EOS

Denominations
- Code: EOS

Development
- Original author(s): Daniel Larimer, Brendan Blumer
- Initial release: Dawn 3.0.1-alpha / January 31, 2018; 7 years ago
- Latest release: EOSIO 2.1.0 / May 20, 2021; 4 years ago
- Code repository: eos.io on GitHub
- Development status: Currently under development
- Written in: C++
- Operating system: multi platform
- Developer: Block.one
- License: MIT License (open source)

Ledger
- Timestamping scheme: delegated Proof-of-stake
- Block time: 500 ms
- Block explorer: bloks.io
- Circulating supply: 896,149,492 (27th of July 2018)

Website
- Website: eos.io

= EOS.IO =

Blockchain protocol

EOS.IO is a blockchain protocol based on the cryptocurrency EOS. The smart contract platform claims to eliminate transaction fees and also conduct millions of transactions per second. It was developed by the private company Block.one and launched in 2017. The platform was later released as open-source software.

== History ==
Based on a white paper published in 2017, the EOSIO platform was developed by the private company Block.one and released as open-source software on June 1, 2018. At the launch of the blockchain, one billion tokens were distributed as ERC-20 tokens by Block.one. The CEO of Block.one, Brendan Blumer, announced that the company would support the EOSIO blockchain with over one billion USD in funding from the token sale and ultimately Block.one raised over four billion USD to support the blockchain during the initial coin offering (ICO) period.

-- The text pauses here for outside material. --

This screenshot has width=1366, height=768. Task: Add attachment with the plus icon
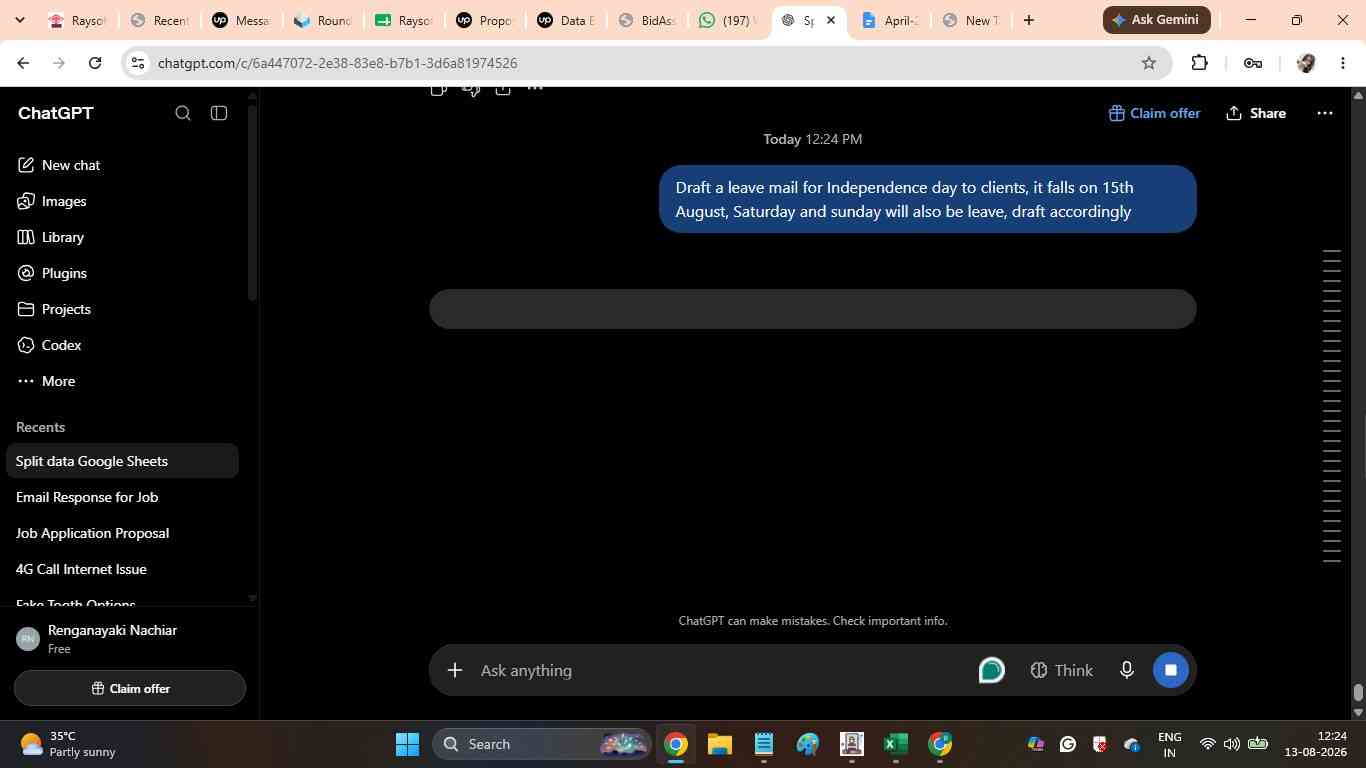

The original test net, Dawn 1.0, was released on September 3, 2017, with test net versions Dawn 2.0 released on December 4, 2017, Dawn 3.0 on January 25, 2018, and Dawn 4.0 on May 7, 2018. The name of the cryptocurrency EOS comes from Ancient Greek Ἠώς, "dawn".

EOSIO's Dawn 1.0 was launched on the EOSIO mainnet on June 1, 2018, and is currently operating under version 2.1.0.

In September 2019, Block.one agreed to settle U.S. Securities and Exchange Commission charges related to the $4 billion unregistered ICO for a $24 million penalty. The settlement did not require a restitution offer, registration of tokens, or any disqualifications.

In 2021, EOS was noted as having lower environmental impact than most other cryptocurrencies.

== EOS Network Foundation ==
In August 2021, Yves La Rose founded the organization EOS Network Foundation (ENF). La Rose is an EOS enthusiast who disputes the way Block.one has managed to blockchain and its tokens. The organization has attempted to pressure Block.one into reinvesting its profits into development of the blockchain, and to support new development.

== Block.one, EOSIO ecosystem, and Everipedia==

Block.one is a company registered in the Cayman Islands, which began offering EOS tokens in June 2017 to the public, raising over $4 billion (a record for an ICO). Daniel Larimer was the Chief Technology Officer of Block.one. Larimer had previously worked on the decentralized exchange Bitshares from 2013 to 2016. After that, he worked on Steemit, a blockchain-based social media platform. On January 10, 2021, Larimer announced his resignation from Block.one.

On December 6, 2017, Everipedia, a for-profit, wiki-based online encyclopedia, announced plans using EOS blockchain technology and work on an airdrop of a cryptocurrency called IQ to encourage generating information. The IQ tokens are intended to be exchangeable for Bitcoin. One of the goals of the company is to stop certain countries from blocking the content, by the integration of the blockchain model. The goal is that once Everipedia is decentralized and hosted on the EOSIO platform, countries such as Turkey and Iran that block Wikipedia will no longer be able to block it, via Everipedia's fork. Mike Novogratz, CEO of Galaxy Investment LP, a cryptocurrency investment firm, and Block.one led a group of institutions that invested $30 million in Everipedia on February 8, 2018. Novogratz also funds EOSIO Ecosystem, a $325-million joint venture between his Galaxy Digital LP and Block.one.